'''

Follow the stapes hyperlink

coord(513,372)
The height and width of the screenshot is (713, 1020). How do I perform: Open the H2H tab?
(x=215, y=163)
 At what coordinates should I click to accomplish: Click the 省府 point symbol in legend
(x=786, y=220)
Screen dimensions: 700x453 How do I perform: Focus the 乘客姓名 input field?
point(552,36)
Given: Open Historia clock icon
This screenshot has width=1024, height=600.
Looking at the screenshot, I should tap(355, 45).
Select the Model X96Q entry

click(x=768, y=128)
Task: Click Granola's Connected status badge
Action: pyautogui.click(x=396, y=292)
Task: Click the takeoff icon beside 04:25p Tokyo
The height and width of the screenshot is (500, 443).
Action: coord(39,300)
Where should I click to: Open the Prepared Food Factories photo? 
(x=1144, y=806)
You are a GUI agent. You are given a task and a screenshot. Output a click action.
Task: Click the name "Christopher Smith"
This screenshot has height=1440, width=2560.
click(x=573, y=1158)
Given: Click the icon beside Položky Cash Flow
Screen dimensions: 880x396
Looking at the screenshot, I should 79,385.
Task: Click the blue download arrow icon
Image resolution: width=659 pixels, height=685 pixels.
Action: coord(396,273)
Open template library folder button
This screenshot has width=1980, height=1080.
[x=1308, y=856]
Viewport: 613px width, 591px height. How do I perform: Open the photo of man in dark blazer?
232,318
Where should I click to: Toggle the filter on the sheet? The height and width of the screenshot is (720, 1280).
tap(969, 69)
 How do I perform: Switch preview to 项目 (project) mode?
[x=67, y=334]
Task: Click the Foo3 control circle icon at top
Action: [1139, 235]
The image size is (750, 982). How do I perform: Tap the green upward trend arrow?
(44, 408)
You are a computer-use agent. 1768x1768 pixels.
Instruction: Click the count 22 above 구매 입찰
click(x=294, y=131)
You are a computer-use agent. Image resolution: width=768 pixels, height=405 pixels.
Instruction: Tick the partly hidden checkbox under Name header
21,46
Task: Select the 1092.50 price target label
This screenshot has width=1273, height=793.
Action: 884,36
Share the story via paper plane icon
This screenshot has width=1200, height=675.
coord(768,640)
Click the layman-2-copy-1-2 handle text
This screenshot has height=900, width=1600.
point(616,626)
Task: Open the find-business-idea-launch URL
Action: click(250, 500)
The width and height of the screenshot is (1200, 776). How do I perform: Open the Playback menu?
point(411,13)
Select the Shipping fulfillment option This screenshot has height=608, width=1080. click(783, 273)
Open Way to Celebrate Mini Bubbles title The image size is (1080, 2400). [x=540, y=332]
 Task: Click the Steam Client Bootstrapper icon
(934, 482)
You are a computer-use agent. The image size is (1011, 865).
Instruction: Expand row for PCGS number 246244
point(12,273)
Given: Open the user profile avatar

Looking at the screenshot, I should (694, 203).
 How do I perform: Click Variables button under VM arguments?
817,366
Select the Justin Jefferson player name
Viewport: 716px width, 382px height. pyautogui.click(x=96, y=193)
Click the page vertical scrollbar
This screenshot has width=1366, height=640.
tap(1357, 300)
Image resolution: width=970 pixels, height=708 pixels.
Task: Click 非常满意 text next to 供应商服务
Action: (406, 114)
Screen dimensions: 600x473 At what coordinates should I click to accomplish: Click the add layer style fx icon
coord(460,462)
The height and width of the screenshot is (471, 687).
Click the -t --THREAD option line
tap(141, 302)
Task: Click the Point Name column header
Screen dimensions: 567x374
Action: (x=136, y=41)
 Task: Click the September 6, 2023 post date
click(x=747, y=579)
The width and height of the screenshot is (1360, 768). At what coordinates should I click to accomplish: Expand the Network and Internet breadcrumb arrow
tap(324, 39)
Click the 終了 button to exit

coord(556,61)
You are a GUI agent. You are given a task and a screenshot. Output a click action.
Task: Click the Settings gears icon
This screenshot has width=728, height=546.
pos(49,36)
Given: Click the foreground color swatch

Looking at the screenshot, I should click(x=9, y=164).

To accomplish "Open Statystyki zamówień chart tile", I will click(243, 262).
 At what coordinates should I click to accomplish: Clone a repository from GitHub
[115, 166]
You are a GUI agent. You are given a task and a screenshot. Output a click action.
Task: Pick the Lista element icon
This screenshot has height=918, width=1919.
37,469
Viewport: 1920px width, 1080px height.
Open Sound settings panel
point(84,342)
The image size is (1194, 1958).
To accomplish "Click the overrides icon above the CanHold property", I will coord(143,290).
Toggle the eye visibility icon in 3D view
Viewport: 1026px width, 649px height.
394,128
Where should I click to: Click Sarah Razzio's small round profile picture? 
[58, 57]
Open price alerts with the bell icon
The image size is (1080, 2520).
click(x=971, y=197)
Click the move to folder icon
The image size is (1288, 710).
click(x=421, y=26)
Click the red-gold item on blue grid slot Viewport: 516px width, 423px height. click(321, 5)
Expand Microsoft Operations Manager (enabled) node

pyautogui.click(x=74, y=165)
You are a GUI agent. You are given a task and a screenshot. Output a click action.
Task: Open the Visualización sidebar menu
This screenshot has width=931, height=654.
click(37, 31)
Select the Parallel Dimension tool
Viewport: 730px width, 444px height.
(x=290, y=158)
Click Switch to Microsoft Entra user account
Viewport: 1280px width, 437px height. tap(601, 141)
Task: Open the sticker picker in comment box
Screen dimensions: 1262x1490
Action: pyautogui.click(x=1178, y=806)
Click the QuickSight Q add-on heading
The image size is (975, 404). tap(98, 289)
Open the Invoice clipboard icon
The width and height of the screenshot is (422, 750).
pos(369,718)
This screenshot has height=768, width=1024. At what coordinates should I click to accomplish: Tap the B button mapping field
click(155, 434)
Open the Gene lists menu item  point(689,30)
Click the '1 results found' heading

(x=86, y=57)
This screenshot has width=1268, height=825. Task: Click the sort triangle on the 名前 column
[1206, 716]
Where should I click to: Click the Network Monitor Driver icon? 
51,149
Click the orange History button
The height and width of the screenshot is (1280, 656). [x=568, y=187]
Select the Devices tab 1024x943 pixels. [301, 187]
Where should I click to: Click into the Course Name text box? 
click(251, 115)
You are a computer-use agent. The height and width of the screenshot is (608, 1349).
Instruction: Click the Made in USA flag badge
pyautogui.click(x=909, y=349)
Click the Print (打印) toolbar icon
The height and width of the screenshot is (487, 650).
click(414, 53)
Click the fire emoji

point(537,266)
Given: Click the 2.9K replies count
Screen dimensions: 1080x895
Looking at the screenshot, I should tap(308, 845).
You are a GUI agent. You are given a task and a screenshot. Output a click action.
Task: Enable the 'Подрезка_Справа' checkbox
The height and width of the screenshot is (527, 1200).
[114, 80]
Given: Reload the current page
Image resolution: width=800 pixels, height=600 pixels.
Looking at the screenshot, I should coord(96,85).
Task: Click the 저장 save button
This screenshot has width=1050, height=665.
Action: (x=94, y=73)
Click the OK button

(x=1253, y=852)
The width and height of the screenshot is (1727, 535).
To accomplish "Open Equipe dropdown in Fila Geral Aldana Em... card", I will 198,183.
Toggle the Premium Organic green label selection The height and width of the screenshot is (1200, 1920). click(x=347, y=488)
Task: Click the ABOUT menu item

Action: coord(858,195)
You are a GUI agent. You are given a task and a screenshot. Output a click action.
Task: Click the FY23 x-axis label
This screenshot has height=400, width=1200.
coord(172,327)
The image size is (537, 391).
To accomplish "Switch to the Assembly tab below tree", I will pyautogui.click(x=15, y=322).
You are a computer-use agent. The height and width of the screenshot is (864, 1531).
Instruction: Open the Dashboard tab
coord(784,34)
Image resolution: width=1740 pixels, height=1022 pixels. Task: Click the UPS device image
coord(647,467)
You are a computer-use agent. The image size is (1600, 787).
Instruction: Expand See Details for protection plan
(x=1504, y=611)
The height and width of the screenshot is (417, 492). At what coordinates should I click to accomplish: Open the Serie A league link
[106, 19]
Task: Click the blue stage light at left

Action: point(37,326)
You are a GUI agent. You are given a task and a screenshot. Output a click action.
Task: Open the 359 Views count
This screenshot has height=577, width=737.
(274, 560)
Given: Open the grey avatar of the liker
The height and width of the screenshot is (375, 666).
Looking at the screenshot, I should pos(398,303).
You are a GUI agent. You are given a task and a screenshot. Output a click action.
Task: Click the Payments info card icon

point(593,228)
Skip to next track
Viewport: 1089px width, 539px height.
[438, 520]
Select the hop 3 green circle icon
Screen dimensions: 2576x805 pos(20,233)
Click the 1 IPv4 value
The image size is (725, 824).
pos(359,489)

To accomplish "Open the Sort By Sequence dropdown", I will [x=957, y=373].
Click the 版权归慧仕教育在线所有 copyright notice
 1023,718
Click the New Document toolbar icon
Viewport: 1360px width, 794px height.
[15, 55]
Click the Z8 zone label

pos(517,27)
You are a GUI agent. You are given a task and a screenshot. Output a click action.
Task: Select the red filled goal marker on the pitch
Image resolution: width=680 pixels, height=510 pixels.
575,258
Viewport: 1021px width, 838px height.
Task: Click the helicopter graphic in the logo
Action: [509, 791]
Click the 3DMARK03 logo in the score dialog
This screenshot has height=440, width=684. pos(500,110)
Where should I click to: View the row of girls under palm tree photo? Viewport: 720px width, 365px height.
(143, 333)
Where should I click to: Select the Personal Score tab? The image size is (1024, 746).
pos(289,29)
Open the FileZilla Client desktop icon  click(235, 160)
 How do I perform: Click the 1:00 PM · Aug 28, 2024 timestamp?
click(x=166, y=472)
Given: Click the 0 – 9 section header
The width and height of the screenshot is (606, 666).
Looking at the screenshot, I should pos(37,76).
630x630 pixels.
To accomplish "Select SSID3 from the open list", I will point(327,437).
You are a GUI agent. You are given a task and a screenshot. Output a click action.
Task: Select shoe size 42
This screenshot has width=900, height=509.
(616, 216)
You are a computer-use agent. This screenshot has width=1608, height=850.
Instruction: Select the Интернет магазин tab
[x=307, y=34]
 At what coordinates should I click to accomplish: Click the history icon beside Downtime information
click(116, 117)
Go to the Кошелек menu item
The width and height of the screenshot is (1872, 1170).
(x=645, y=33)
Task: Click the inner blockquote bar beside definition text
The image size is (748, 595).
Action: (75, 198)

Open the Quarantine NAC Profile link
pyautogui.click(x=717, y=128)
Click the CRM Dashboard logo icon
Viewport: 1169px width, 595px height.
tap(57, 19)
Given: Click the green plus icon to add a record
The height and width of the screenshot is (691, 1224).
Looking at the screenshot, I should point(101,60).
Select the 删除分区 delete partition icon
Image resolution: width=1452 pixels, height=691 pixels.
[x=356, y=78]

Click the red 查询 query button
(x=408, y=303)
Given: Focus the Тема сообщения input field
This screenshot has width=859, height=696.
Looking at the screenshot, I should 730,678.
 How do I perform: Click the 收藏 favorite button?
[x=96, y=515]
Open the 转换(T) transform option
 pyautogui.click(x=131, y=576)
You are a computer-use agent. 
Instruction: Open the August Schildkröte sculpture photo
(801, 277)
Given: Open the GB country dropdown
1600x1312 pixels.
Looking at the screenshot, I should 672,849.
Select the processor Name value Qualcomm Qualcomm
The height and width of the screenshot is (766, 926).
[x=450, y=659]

'''

Exercise brief:
Answer with one number only, the count of lines in the listing that hold the word "dropdown".

Output of the task:
3